No me llames Dolores, llámame Alberto
Para gustos los colores… y los nombres. El nombre es nuestra carta de presentación. Su sonido llega a los oídos del otro mucho antes de que su mirada pueda especular al vernos sobre si nuestros ojos son realmente el espejo del alma. Por eso la elección de nuestros progenitores para denominarnos nos marca de por vida. A veces para bien. Y en ocasiones para nuestra desgracia, como evidencia el gran número de personas que, descontentas con el nombre que les cayó en suerte, aspiran a cambiarlo. La controversia nominalista está tan extendida que hasta Concha Piquer supo sacarle partido allá por los años cuarenta gracias a una letrilla de Rafael de León con música de Quiroga: No me llames Dolores,/llámame Lola,/que ese nombre en tus labios/sabe a amapola.
No sé si buscando también ese sabor a amapola, lo cierto es que estos días nos ha sorprendido el molt honorable con el mismo deseo: lo que quiero es que el ciudadano me llame Alberto. El president intenta así poner en práctica la primera lección de su entrenador en liderazgos, presentándose como un dirigente cercano, capaz de compartir las ilusiones y preocupaciones del ciudadano anónimo. Más aún, aspira a convencernos de que, como nosotros, él también forma parte de ese colectivo vital que es la gente común, renegando así de esas torres de marfil que con tanta facilidad habitan los gobernantes. Y de paso, claro está, intentar librarse del sambenito que carga por culpa de un apelativo tan marcado de corruptela y fétidas reminiscencias como es el apellido Fabra.
Comprensibles deseos los de Albertillo, aunque algo exagerados. No solo porque somos muchos quienes desde los lejanos tiempos escolares hemos acabado siendo más conocidos por el apellido que por el nombre de pila, sino también porque esa identificación primaria con el político solo está reservada a unos pocos elegidos en este país. Únicamente González logró llegar a presidente del gobierno siendo conocido simplemente como Felipe. Claro que eso ocurrió cuando todavía era Felipe y respondía a las ofertas para formar parte del consejo de alguna multinacional con un rotundo “de entrada no”.

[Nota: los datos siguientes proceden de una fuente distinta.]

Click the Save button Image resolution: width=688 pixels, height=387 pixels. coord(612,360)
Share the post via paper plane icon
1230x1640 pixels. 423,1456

Fuera del político sevillano, el privilegio de ser reconocido por los ciudadanos directamente por el nombre solo está reservado al rey de todos los españoles, tal vez porque el apellido Borbón pesa como una losa tan implacable o más que la de Fabra. Eso así, en el caso de Juan Carlos este uso fue fijado a golpe de decreto y campaña mediática, unos recursos fuera del alcance del aspirante a líder del PP valenciano. De hecho, ni siquiera parecen estar al alcance del heredero al trono de España, que por el momento ve resignado como sigue siendo el Príncipe Felipe sin que su nombre sea capaz de cortar ataduras con el título dinástico pese a los intentos de la televisiva Leti por romper distancias.
Aunque, sin duda, la prueba del titánico trabajo que le espera a Fabra si quiere convertirse en el sencillo Alberto, es el caso de Suárez, donde ni siquiera el olor de santidad con el que se le ha envuelto con motivo de los homenajes tras su reciente y anunciada muerte, ha logrado transformarlo en un entrañable Adolfo. No extraña por ello que el único que hasta la fecha ha logrado imponer por su voluntad un nombre propio, sin apellidos ni guarismos de continuidad dinástica, haya sido el papa Jorge Mario Bergoglio, conocido ya simplemente como Francisco. Ahora bien, no hay que olvidar que el argentino ha llegado a pontífice por inspiración divina, mientras que el político de Castelló a lo máximo que puede esperar es a la bendición de la calle Génova.
Por lo demás, bien haría Fabra en recordar que suele ser estéril tratar de contrariar los hábitos del personal a la hora de ponernos nombres, apellidos y hasta apodos. Porque, en el fondo, desconfiamos de alguien que rechaza la forma en que hemos decidido llamarle y pensamos que sus deseos esconden alguna inconfesable motivación. Por mucho que nos asegure que solo pretende ser más cercano. Incluso aunque, como nos cantaba la Piquer, nos lo pida por amor: Si te llamas Francisco,/llámate Antonio,/que Antonio se llamaba/mi primer novio.